La communauté internationale « nous a abandonnés » lors du génocide perpétré par des extrémistes hutu contre les Tutsi, a déclaré ce dimanche le président de Rwandaqui commémore le 30e anniversaire du massacre qui a fait 800 000 morts en 100 jours, l'un des pires massacres du XXe siècle.
Comme chaque année, le 7 avril, jour où les milices hutues ont commencé les massacres, une flamme s'est allumée dans le Mémorial de Gisozidans la capital Kigalioù quelque 250 000 personnes seraient enterrées.
Président Paul Kagame, fondateur de Front Patriotique Rwandais (FPR)le groupe rebelle qui a pris le pouvoir et mis fin aux massacres en juillet 1994 et qui dirige le pays depuis, a dirigé la cérémonie.
« C'est la communauté internationale qui nous a tous abandonnés, par dédain ou par lâcheté », a déclaré peu après le président, dans un discours devant plusieurs milliers de personnes à la BK-Arenaune salle ultra-moderne de la capitale.
Des dirigeants et dignitaires étrangers participeront à la commémoration, dont l'ancien président américain Bill Clintonqui fut président en 1994 et qui a décrit l'inaction face à ces massacres comme le plus grand échec de son gouvernement.
Le président de la Commission de l'Union africaine (UA), Moussa Faki Mahamata déclaré à son tour : « Personne, pas même l'UA, ne peut s'excuser de son inaction face à la chronique d'un génocide annoncé. Ayons le courage de le reconnaître et d'assumer notre responsabilité. »
France envoyé au ministre des Affaires étrangères, Stéphane Séjournéet au Secrétaire d'État à la Mer, Hervé Bervillené au Rwanda et évacué dès les premiers jours du génocide.
Pendant sept jours, aucune musique ne sera autorisée dans les lieux publics ni à la radio. La retransmission télévisée d'événements sportifs et de films ne sera également pas autorisée, sauf si elle est liée à la commémoration.
Les massacres ont commencé au lendemain de l'attentat qui a tué le président Juvénal Habyarimanad'ethnie Hutu, après des mois d'une virulente campagne de propagande contre les Tutsi.
Pendant trois mois, l'armée, les milices Interahamwe, mais aussi de simples citoyens ont massacré – à coups de fusils, de machettes ou de gourdins – les Tutsis, qu'ils ont dénigrés avec l'adjectif « inyenzi » (« cafards » en kinyarwanda), et les opposants Hutus.
Inaction internationale
Le massacre a pris fin lorsque les rebelles tutsis du FPR ont pris Kigali le 4 juillet, provoquant un exode de centaines de milliers de Hutus vers Zaïre (aujourd'hui République démocratique du Congo). Trente ans plus tard, le Rwanda continue de déterrer des charniers. La communauté internationale a été durement critiquée pour son inaction avant et pendant le génocide.

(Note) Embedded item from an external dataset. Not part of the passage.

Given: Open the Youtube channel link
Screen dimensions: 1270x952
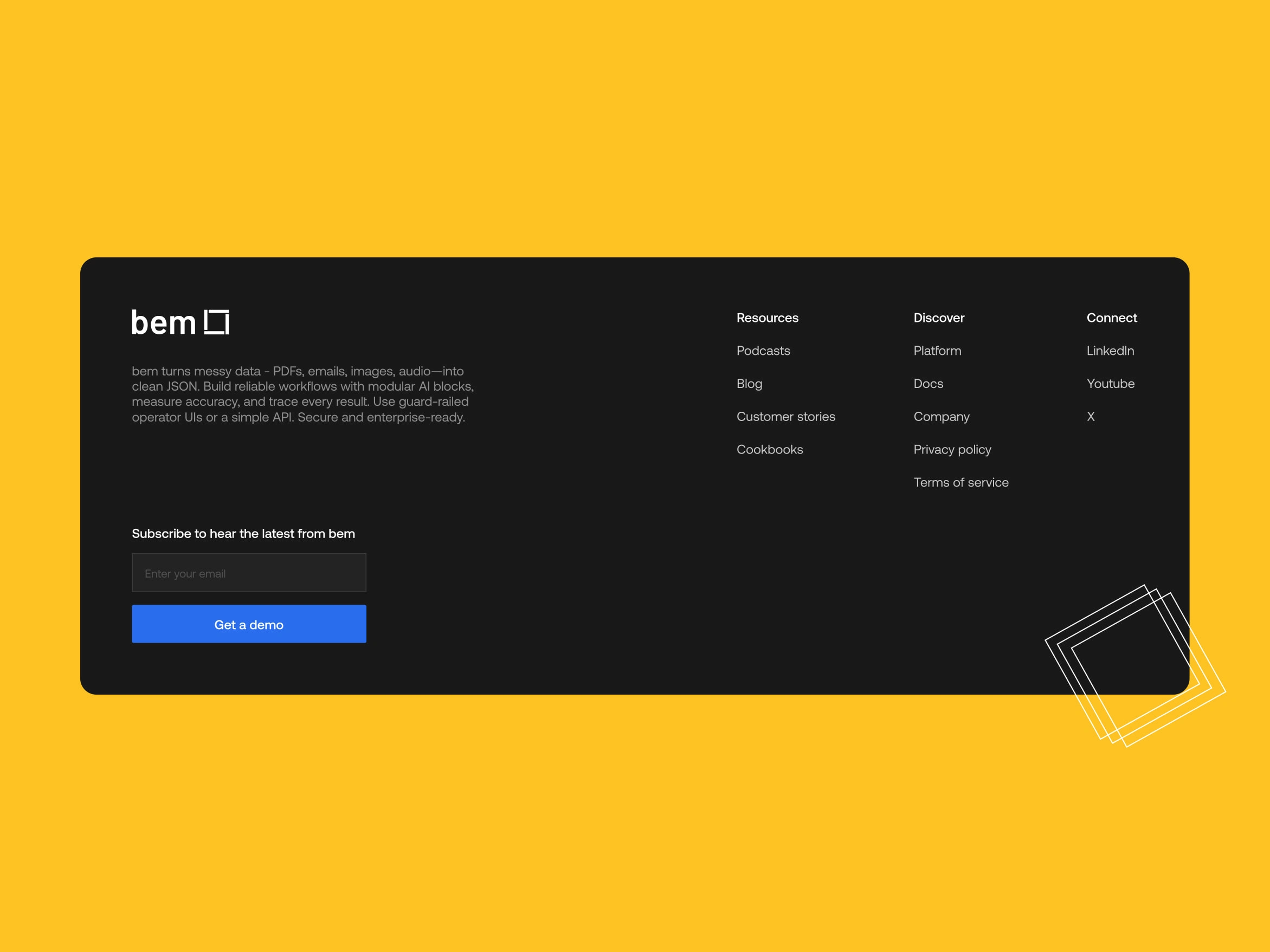Looking at the screenshot, I should (1111, 383).
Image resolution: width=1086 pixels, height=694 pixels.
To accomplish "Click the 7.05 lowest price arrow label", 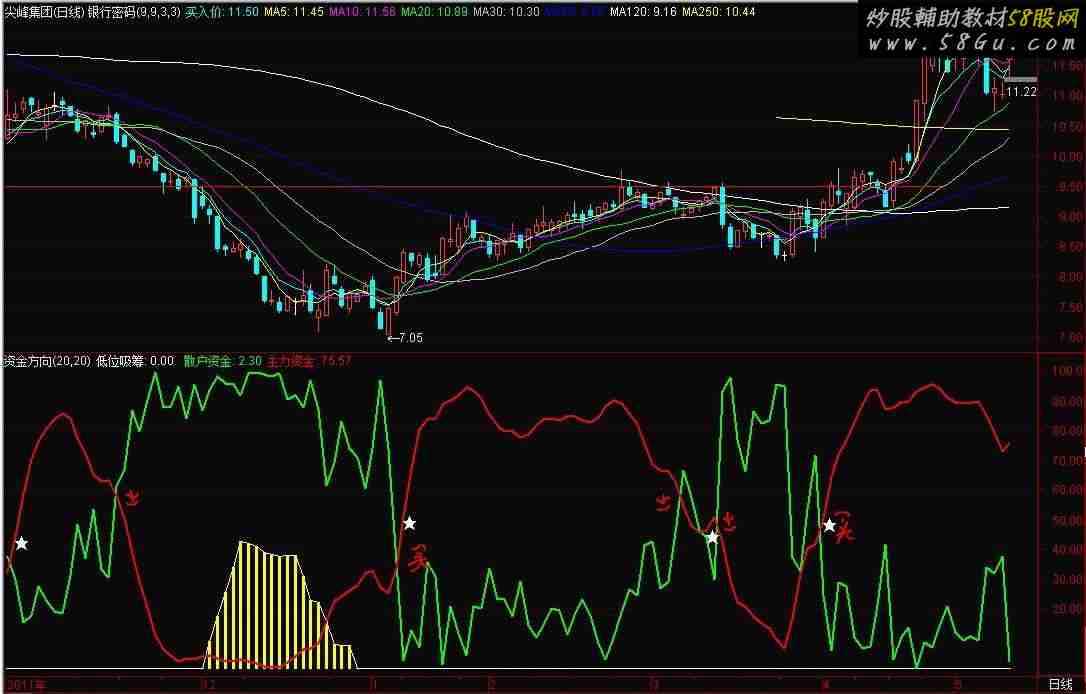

La France, qui entretenait des relations étroites avec le régime hutu au début du génocide, a longtemps été accusée de « complicité » par le gouvernement rwandais.
Après des décennies de tensions, qui ont conduit à la rupture des relations diplomatiques entre la France et le Rwanda entre 2006 et 2009, un rapprochement s'est produit après le président français. Emmanuel Macron a créé une commission qui a conclu en 2021 à la « grande responsabilité » de la France, mais a exclu toute complicité.
Depuis 30 ans, le Rwanda mène un travail de réconciliation, avec notamment la création en 2002 de tribunaux communautaires, les « gacaca », où les victimes pouvaient entendre les « aveux » de leurs bourreaux.
La justice a également joué un rôle important, mais selon le gouvernement rwandais, des centaines de personnes soupçonnées d'avoir participé au génocide restent en liberté, notamment dans les pays voisins, comme le République démocratique du Congo et Ouganda.
Au total, 28 fugitifs ont été extradés de l'étranger, dont six personnes des États-Unis.
La France, qui est le principal pays vers lequel ont fui les Rwandais en fuite, n'a extradé personne, mais a condamné une demi-douzaine de personnes pour leur rôle dans les meurtres.
Les organisations de défense des droits humains, dont Amnesty International et Human Rights Watch (HRW), demandent que les procès des responsables du génocide soient accélérés.
« J'exhorte les États du monde entier à redoubler d'efforts pour traduire en justice tous les auteurs présumés encore en vie, y compris par le biais de la compétence universelle, pour lutter contre les discours de haine et l'incitation à commettre le génocide », a déclaré vendredi le Haut-Commissaire des Nations Unies aux droits de l'homme. Volker Türk.